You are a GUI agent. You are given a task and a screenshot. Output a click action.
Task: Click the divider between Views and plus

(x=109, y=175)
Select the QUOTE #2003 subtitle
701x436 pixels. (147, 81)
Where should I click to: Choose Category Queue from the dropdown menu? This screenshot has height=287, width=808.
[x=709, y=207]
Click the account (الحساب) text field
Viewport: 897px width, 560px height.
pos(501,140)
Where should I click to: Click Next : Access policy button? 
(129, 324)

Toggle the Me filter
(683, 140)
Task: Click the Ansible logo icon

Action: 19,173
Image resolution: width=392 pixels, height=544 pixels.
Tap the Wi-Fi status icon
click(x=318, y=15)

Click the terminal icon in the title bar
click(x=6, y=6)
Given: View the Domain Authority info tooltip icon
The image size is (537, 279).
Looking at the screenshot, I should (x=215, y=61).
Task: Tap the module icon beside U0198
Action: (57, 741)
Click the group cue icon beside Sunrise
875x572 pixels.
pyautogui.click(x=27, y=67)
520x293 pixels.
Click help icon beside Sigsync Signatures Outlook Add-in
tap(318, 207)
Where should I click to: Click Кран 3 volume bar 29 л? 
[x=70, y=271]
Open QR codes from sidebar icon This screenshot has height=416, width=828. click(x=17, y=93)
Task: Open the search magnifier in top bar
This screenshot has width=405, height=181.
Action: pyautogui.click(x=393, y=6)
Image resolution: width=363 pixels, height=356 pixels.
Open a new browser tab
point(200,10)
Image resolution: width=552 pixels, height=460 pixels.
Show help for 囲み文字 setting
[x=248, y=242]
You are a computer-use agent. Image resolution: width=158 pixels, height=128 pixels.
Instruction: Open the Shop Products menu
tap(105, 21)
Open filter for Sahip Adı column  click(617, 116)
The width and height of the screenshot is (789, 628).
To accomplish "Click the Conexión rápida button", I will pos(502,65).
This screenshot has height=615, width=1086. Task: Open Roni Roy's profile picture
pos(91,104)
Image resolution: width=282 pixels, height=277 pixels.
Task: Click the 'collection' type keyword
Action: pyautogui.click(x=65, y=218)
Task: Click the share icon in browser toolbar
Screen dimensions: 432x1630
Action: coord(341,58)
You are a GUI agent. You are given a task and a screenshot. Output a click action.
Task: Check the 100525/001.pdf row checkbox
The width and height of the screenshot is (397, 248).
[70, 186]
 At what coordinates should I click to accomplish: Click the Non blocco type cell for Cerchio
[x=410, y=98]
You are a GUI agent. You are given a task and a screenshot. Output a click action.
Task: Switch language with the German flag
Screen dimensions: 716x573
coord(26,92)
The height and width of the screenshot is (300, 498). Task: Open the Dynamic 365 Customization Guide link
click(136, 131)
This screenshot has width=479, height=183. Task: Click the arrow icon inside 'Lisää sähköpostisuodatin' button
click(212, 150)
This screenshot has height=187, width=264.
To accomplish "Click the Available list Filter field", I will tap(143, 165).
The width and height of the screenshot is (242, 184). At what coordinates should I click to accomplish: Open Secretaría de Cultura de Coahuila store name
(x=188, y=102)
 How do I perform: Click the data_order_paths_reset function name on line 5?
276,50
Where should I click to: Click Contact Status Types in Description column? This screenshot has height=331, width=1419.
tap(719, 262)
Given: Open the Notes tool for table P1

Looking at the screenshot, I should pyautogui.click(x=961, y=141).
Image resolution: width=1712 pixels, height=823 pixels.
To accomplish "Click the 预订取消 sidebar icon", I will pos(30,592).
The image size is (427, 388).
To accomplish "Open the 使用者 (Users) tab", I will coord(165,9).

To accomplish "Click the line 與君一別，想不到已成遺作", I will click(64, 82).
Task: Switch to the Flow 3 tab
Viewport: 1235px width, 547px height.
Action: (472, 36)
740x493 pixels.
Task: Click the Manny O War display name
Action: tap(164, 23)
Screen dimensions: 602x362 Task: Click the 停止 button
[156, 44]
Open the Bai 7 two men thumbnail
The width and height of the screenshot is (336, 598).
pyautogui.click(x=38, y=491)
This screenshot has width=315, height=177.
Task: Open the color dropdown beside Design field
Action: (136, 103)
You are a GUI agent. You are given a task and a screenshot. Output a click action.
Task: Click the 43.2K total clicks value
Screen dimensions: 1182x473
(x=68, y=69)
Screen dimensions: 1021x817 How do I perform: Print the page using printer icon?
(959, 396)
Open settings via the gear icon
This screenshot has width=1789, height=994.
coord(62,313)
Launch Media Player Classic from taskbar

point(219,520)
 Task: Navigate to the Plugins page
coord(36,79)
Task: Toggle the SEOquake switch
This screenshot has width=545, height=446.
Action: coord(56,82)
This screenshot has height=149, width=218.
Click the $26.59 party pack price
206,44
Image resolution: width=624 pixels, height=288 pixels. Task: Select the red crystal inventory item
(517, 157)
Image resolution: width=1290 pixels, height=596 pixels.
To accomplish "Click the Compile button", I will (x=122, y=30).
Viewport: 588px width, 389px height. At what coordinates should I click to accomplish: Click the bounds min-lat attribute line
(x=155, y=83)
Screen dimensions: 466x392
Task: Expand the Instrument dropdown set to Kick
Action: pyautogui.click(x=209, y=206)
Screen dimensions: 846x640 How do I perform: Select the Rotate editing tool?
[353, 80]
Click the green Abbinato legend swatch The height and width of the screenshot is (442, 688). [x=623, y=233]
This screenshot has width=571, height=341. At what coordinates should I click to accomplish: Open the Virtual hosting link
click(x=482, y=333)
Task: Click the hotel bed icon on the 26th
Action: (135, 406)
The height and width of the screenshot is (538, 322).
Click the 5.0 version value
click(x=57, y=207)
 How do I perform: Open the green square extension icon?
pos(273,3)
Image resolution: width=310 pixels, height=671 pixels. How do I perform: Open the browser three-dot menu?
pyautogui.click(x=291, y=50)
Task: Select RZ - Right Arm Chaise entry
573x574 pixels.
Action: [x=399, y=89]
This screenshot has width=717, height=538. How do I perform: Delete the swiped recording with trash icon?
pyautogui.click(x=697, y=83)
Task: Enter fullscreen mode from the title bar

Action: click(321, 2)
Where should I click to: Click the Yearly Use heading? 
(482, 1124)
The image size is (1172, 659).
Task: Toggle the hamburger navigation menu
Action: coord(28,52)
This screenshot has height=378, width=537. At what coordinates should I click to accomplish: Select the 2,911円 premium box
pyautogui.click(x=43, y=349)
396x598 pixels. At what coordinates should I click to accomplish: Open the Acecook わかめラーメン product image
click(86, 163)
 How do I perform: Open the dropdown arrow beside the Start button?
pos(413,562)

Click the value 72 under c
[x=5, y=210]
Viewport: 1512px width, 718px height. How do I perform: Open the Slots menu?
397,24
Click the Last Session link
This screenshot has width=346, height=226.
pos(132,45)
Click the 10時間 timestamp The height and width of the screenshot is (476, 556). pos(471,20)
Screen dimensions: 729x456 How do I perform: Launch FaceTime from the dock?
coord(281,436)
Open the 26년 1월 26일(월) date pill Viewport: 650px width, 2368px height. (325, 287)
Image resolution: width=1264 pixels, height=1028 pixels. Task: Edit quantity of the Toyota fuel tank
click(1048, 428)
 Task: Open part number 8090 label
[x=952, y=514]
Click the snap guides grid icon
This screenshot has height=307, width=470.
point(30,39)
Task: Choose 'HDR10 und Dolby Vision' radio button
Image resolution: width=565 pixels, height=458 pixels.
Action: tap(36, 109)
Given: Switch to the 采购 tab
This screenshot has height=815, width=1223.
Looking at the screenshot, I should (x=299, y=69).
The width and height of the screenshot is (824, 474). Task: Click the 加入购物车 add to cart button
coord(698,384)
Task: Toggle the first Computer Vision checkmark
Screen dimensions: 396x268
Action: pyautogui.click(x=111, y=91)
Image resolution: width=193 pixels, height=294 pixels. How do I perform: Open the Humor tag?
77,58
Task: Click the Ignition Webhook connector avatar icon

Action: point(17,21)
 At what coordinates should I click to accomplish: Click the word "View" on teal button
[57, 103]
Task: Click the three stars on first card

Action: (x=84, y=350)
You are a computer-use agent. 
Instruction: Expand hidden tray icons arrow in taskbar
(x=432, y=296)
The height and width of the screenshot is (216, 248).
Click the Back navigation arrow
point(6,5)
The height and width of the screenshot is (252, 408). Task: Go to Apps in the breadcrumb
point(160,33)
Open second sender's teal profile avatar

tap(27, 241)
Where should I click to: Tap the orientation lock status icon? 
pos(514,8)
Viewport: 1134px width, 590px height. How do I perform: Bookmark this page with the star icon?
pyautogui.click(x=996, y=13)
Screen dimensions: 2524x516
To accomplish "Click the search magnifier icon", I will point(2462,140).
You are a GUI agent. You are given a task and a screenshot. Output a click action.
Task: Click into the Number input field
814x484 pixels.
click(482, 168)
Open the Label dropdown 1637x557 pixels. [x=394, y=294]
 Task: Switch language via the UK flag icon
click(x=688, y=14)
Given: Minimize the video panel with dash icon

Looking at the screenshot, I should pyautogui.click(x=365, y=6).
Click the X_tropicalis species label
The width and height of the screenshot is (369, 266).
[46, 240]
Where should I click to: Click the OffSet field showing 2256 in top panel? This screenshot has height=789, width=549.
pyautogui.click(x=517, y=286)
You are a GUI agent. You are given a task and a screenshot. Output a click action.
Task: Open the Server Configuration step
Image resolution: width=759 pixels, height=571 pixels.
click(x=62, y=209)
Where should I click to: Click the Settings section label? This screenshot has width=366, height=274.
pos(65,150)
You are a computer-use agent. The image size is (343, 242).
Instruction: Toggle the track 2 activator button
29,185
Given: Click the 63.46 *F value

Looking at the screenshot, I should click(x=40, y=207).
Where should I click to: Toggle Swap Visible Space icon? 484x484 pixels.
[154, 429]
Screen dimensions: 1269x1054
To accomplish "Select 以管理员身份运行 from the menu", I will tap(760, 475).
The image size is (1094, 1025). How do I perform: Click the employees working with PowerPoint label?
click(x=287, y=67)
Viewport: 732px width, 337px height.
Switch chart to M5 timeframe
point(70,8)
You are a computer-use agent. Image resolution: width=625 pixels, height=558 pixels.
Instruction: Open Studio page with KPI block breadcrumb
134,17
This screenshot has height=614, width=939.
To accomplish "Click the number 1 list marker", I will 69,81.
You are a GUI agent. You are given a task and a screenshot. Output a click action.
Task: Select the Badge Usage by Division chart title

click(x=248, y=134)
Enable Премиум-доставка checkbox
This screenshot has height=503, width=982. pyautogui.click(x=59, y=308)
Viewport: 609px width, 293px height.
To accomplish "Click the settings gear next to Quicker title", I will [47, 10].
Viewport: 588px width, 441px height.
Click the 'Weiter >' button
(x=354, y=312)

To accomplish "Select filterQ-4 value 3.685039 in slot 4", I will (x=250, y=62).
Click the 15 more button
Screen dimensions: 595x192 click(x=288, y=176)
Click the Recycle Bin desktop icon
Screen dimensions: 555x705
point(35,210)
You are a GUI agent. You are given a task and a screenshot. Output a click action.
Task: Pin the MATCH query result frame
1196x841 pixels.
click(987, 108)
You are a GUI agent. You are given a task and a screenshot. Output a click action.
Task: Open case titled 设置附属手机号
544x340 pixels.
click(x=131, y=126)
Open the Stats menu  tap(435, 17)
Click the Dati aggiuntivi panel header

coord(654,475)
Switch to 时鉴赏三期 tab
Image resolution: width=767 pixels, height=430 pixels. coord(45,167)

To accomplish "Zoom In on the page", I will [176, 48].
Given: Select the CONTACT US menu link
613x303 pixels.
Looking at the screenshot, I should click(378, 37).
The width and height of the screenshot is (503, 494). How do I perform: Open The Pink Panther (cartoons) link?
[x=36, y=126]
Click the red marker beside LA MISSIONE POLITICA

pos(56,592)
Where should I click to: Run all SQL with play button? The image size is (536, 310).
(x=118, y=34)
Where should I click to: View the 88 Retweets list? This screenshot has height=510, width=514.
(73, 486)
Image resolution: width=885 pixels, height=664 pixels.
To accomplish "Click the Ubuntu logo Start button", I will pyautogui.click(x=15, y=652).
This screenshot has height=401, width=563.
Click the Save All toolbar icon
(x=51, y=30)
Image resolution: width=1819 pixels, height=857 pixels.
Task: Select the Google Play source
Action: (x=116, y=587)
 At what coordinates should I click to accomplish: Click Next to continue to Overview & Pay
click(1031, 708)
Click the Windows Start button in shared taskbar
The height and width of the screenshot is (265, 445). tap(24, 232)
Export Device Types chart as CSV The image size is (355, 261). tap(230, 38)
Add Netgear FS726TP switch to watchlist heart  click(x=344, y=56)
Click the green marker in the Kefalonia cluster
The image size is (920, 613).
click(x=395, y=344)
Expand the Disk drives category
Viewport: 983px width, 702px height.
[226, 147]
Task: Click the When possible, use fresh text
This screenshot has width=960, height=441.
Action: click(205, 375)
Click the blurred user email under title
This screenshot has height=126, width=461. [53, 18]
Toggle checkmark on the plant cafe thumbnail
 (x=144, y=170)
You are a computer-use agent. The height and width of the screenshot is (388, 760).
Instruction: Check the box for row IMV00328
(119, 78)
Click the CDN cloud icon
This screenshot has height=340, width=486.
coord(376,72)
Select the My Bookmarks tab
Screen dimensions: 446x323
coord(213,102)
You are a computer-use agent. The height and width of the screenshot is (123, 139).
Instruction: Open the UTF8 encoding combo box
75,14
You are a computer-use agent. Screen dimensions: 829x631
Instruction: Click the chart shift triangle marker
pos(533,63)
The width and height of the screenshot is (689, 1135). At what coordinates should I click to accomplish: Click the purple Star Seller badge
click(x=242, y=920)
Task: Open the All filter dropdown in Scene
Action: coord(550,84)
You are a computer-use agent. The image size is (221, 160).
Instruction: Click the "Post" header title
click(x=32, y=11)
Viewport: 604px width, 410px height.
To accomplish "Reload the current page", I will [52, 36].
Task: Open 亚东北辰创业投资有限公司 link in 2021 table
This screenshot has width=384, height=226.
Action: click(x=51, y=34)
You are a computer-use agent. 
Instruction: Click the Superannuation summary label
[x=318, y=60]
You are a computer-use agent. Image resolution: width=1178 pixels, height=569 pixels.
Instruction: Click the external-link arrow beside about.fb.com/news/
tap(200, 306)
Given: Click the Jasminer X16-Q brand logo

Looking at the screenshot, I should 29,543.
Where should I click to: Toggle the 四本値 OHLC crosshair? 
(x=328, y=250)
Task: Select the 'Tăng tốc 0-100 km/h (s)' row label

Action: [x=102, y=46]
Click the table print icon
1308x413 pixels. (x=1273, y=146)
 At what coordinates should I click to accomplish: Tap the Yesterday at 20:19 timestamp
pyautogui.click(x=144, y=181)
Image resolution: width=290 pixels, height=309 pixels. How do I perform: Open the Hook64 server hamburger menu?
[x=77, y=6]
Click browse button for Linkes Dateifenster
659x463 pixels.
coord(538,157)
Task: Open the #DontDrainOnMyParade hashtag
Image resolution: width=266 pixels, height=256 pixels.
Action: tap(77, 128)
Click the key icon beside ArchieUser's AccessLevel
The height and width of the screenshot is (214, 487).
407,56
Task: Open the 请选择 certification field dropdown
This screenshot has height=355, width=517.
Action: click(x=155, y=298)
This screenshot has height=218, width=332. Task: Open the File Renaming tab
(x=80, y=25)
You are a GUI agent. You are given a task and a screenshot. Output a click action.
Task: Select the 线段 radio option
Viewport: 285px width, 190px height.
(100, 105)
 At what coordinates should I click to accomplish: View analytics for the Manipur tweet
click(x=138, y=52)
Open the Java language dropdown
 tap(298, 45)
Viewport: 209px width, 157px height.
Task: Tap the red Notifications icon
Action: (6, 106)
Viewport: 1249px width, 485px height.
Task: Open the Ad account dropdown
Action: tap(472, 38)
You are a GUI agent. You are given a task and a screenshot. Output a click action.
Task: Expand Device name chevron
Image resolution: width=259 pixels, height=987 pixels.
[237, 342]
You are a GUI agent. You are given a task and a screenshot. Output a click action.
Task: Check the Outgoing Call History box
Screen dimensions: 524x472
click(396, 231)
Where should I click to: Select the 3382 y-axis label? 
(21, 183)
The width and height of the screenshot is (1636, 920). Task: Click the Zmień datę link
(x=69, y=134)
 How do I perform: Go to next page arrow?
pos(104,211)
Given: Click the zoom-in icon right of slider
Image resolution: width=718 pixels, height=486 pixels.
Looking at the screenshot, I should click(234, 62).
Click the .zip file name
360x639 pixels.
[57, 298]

- _WHAT IS REQUIRED_
Using the material above, return each line in which the word "text" occurs.

- _TASK ANSWER_
Click the account (الحساب) text field
Task: Click the When possible, use fresh text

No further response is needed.